На кладбище ‹…› пошли к нашей могиле. Она вблизи Тэффи и других друзей и знакомых. На могилу Тэффи положили цветы от Ивана Алексеевича.

Возвращались с Конюс на их машине. По дороге мы купили кое-что для еды ‹…› Все принялись за работу, вымели пол, накрыли стол ‹…› и когда все было готово, то стали говорить о нем. ‹…› Настроение было печально-радостное, пишу радостное потому, что опять царствовала любовь к нему и чувствовалось общее горе. ‹…› Часам к десяти все разошлись, и я осталась одна [6, 249–251].

Леонид Федорович Зуров:

30 января (1954 г. — Сост.), на восходе солнца, перенесли тело Ивана Алексеевича из временного склепа в постоянный (временный склеп находился недалеко от кладбищенских ворот. В нем стоял, дожидаясь погребения, — среди других гробов, — гроб Ивана Алексеевича. ‹…› Мы с Верой Николаевной выехали в это морозное утро из спящего еще Парижа с Конюсами в Сен-Женевьев-де-Буа. Поля были под снегом. Во время панихиды перед поднятием гроба солнце выходило из-за леса. Снег розовел. Служба была строгая, напоминающая зимнее фронтовое погребение. Бенуа построил там псковскую церковь с звонницей. Когда гроб понесли к могиле, перезванивали маленькие колокола.
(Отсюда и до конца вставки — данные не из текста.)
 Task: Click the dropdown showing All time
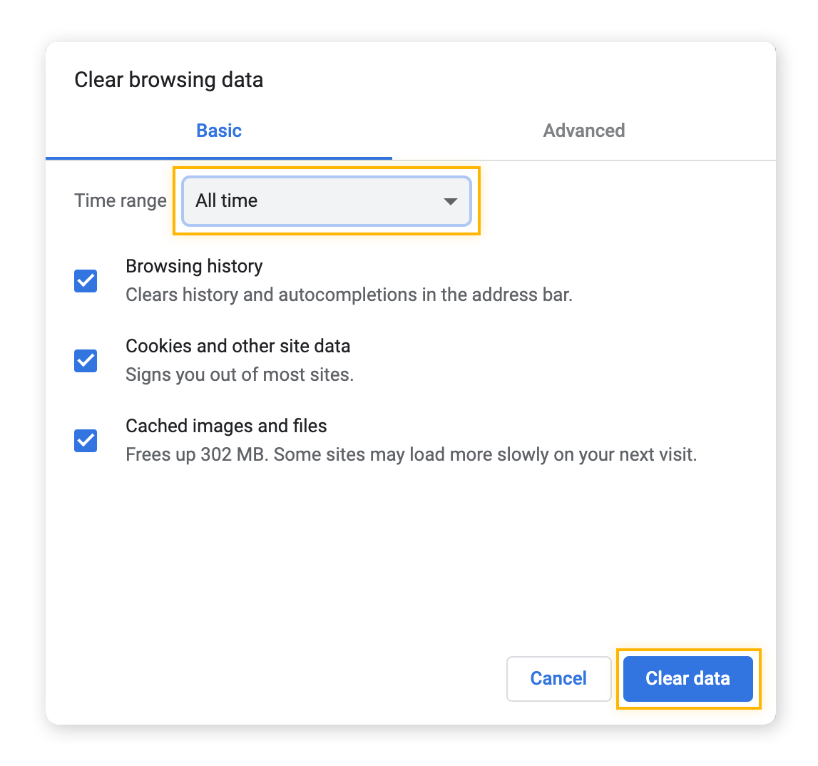pyautogui.click(x=325, y=201)
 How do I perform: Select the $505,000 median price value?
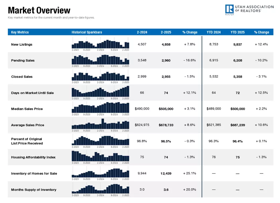pyautogui.click(x=166, y=109)
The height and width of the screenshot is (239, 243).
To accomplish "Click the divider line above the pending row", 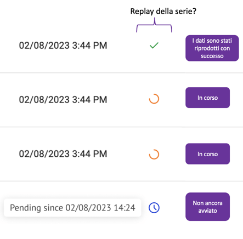I will [121, 181].
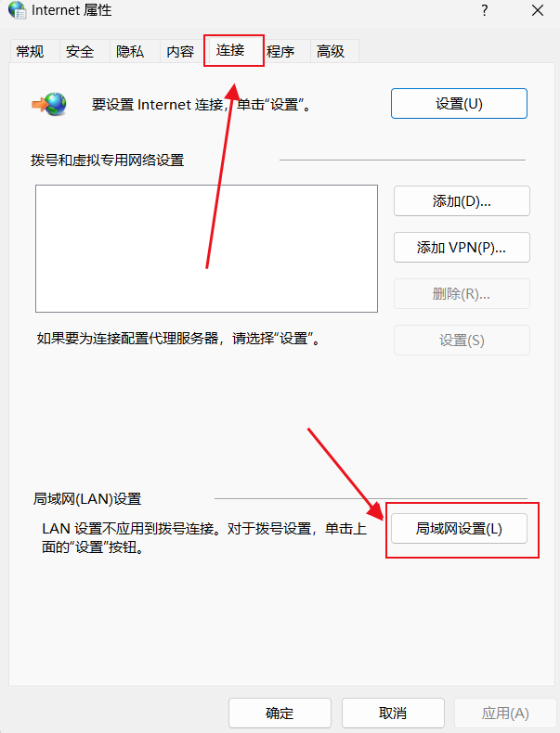Close the Internet 属性 dialog
The image size is (560, 733).
tap(538, 10)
А гроб был за сургучными печатями. ‹…› Мороз был жестокий. Нам подали на лопате землю, она смерзлась комками. Провожало Ивана Алексеевича к могиле всего одиннадцать человек (кладбищенский священник, Вера Николаевна, Татьяна Сергеевна Конюс, князь Голицын с женой, Л. Ф. Зуров, четыре певчих. На кладбище находился полицейский комиссар, а гроб несли четыре служащих из бюро погребальных процессий). Утро было суровое, на дорогах гололедица, надо было встать в шесть часов утра (таковы французские правила: тело переносят всегда утром до девяти часов в присутствии полицейской власти). Вера Николаевна очень страдала. Это погребение она перенесла тяжелее торжественного отпевания Ивана Алексеевича осенью на рю Дарю [6, 300].